Os militantes pretendem continuar usando o nome #OcupaSUSRJ. Além de questões práticas – como o número de seguidores da página do movimento no Facebook –, entrou no cálculo a vontade de continuar uma articulação com os chamados autonomistas. “Tem um contingente grande que não é militante de partidos, sindicatos, frentes e criou referência neste movimento. É uma estratégia para agregar a juventude de estudantes e essa nova jovem classe trabalhadora que a cada dia tem que estudar mais para ter um vínculo de trabalho mais precário, que é quem deu a tônica da ocupação”, explica Leandro.

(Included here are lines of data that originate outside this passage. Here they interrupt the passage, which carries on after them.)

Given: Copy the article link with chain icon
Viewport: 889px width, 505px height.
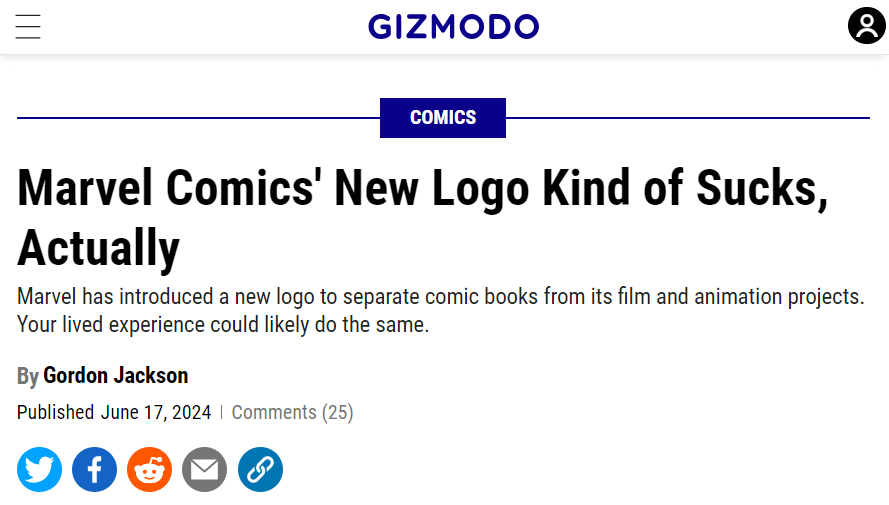Looking at the screenshot, I should [260, 469].
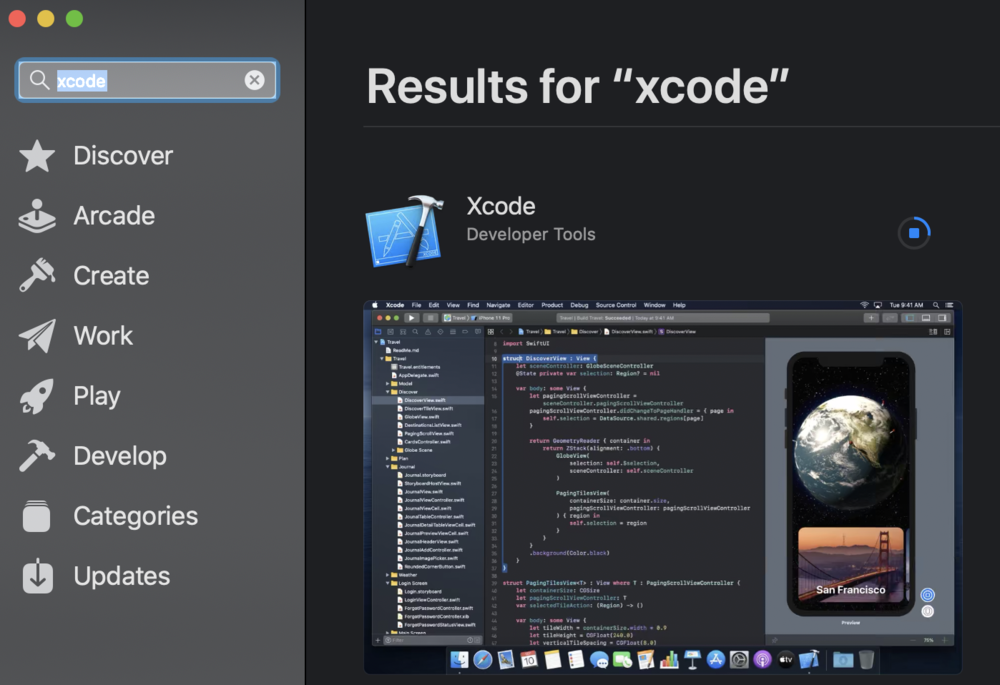Go to the Discover section
This screenshot has width=1000, height=685.
point(123,156)
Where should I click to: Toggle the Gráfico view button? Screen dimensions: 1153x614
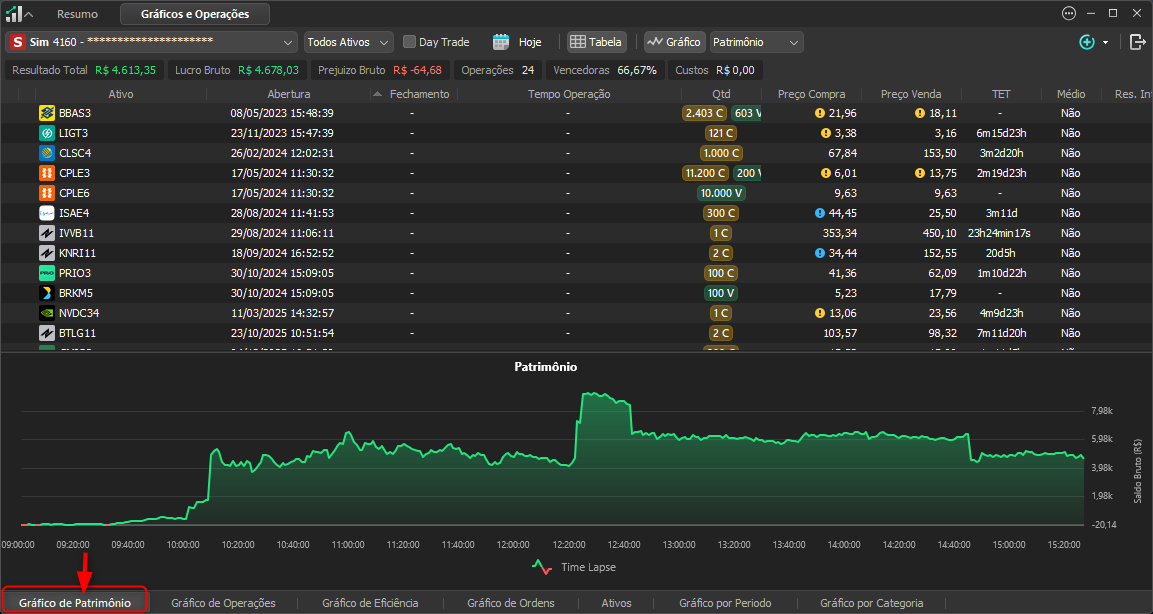[x=674, y=42]
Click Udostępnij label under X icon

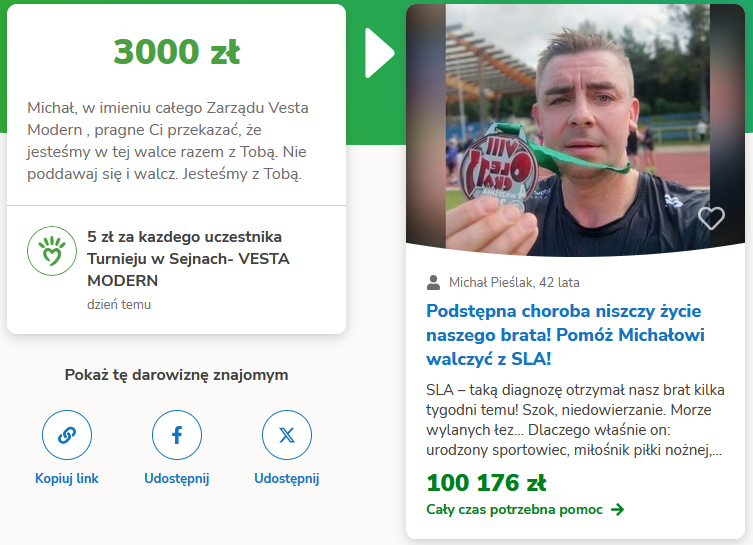click(x=287, y=479)
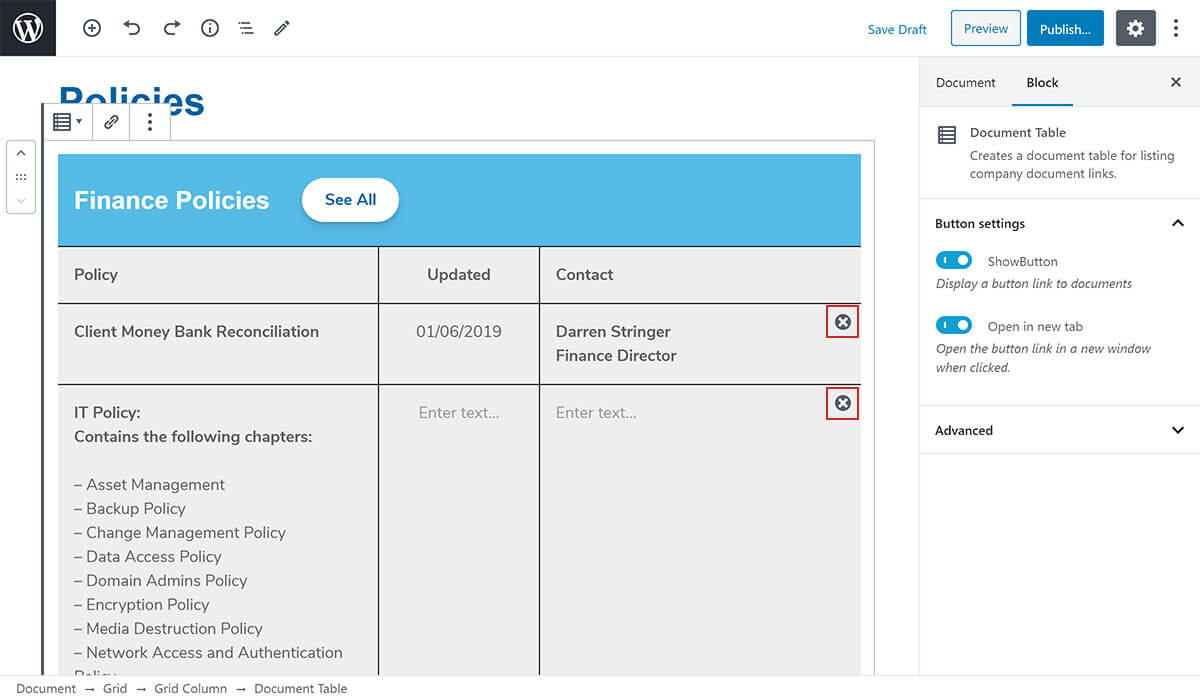Switch to the Document tab
Image resolution: width=1200 pixels, height=700 pixels.
tap(965, 83)
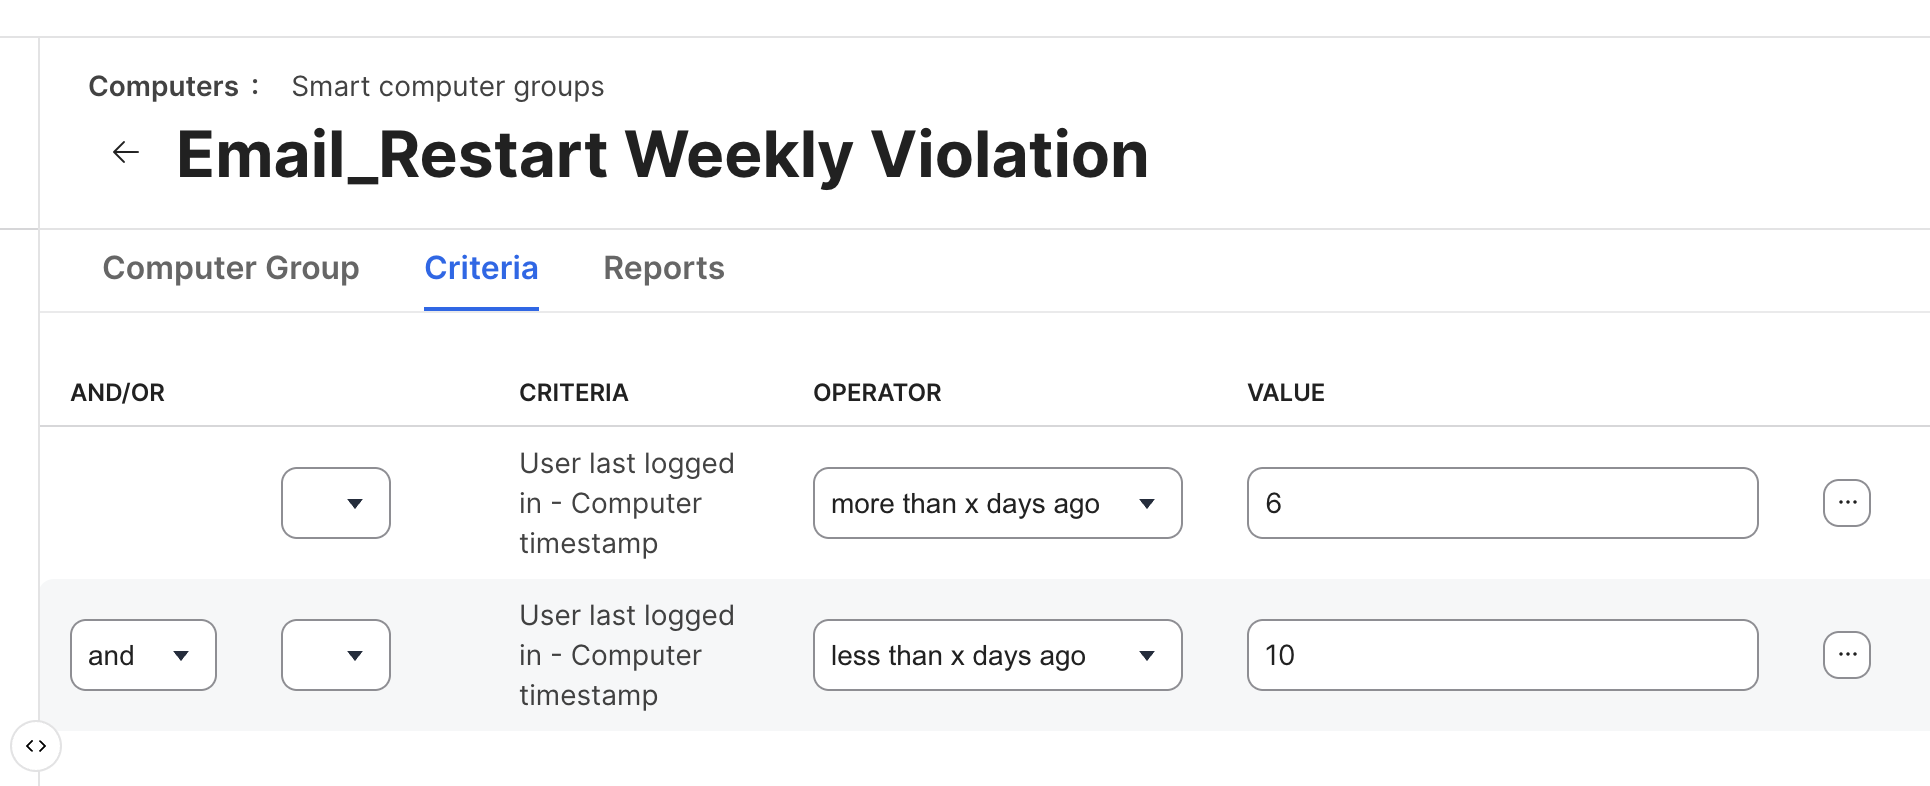Viewport: 1930px width, 786px height.
Task: Go to the Computers breadcrumb
Action: click(163, 87)
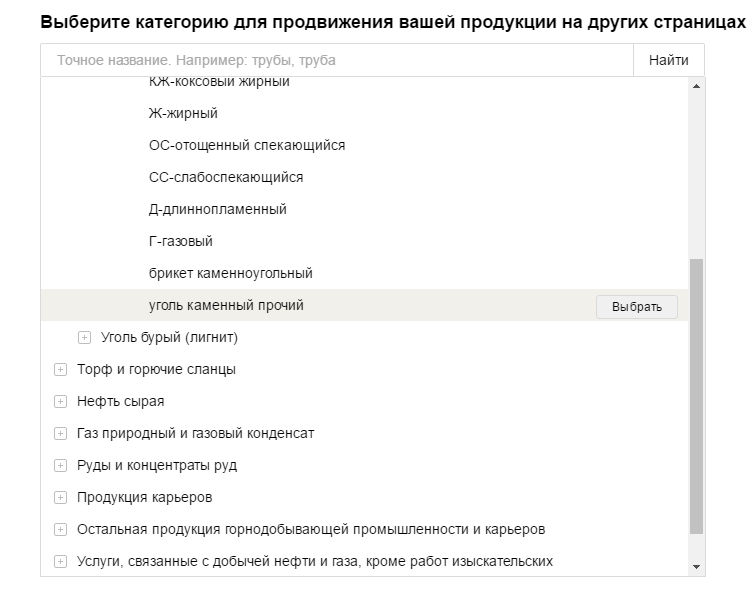Select 'СС-слабоспекающийся' entry
Image resolution: width=756 pixels, height=600 pixels.
pos(226,177)
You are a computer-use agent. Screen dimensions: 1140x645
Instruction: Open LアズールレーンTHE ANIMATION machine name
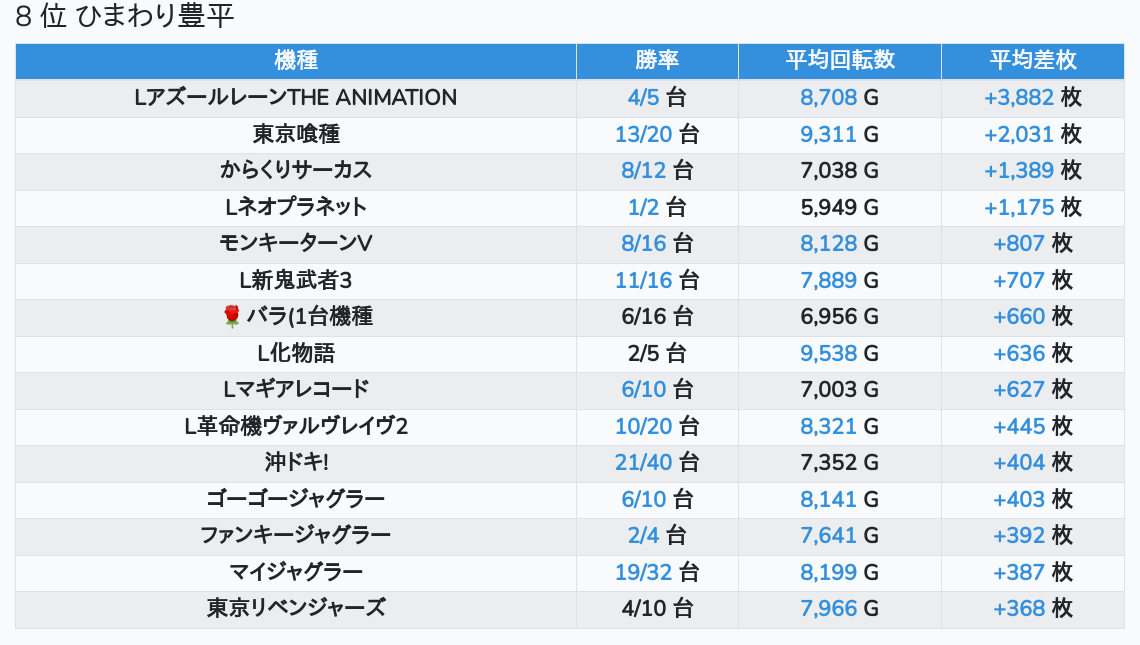coord(296,98)
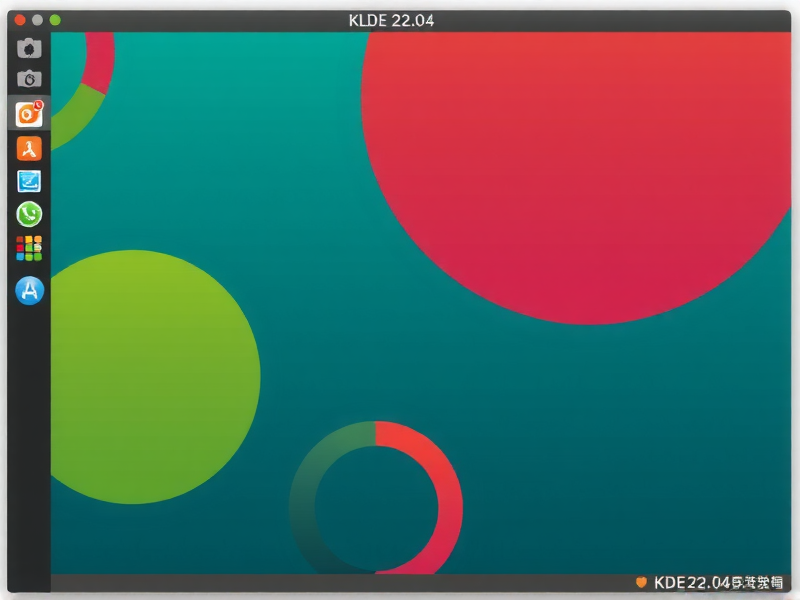Open the green Viber phone icon
The height and width of the screenshot is (600, 800).
coord(28,214)
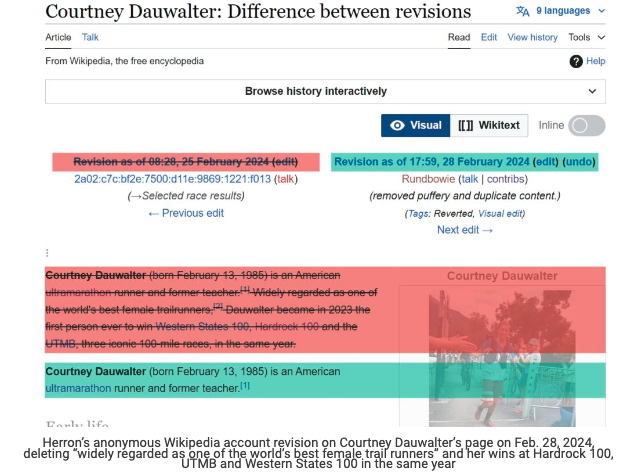This screenshot has height=476, width=637.
Task: Expand Browse history interactively panel
Action: point(325,91)
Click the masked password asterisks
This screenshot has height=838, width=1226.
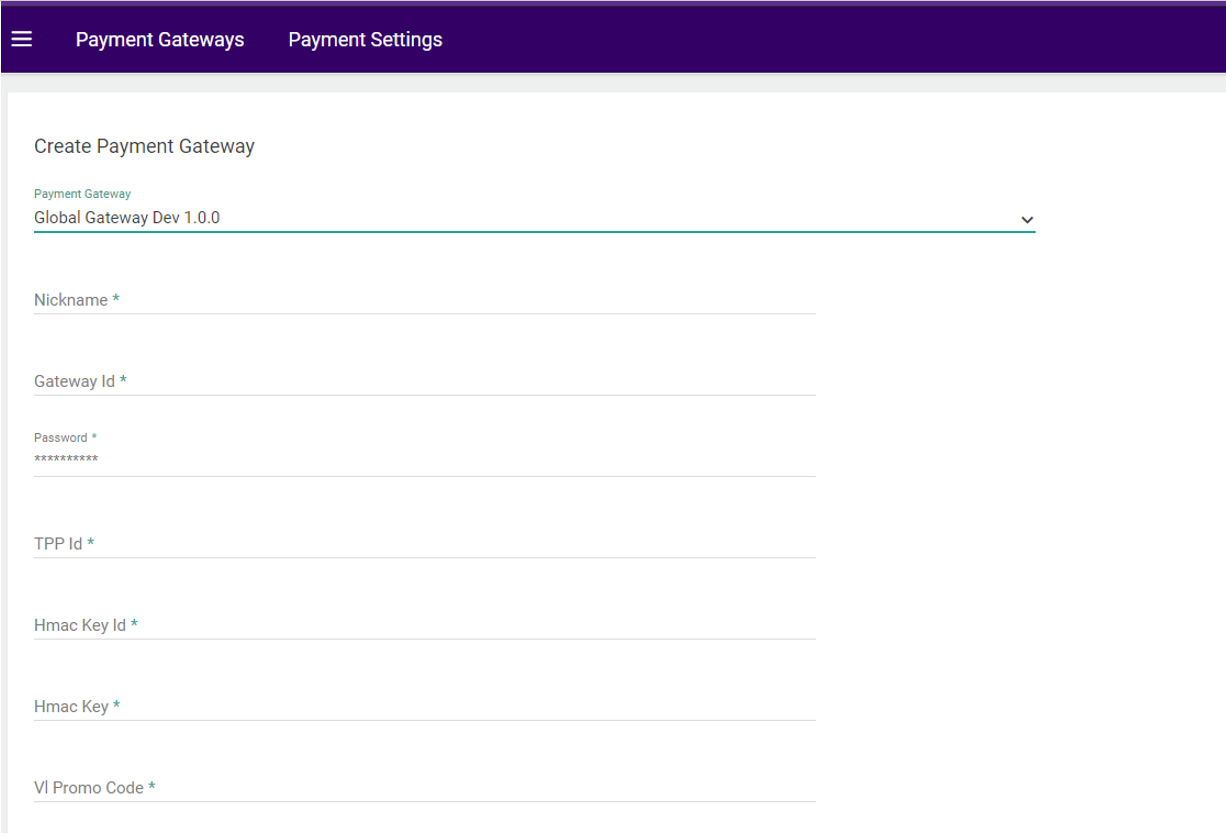click(x=66, y=458)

Segundo ele, independente do modelo e do nome, o importante é não deixar as forças acumuladas se perderem. “O importante é que essas ocupações, esses movimentos sociais de novo tipo contra o golpe, conta o governo ilegítimo, em defesa das políticas universais criem uma tática que dê continuidade para a luta. Como essa tática vai se dar em cada lugar em um país continental como o Brasil é a história e a conjuntura que vão dizer. O importante é a

continuidade. Manter a perspectiva de uma frente ampla e plural que debate a partir de uma pauta e continua a agenda de lutas. Isso acontecendo – e vai acontecer – é uma vitória do movimento social da saúde”.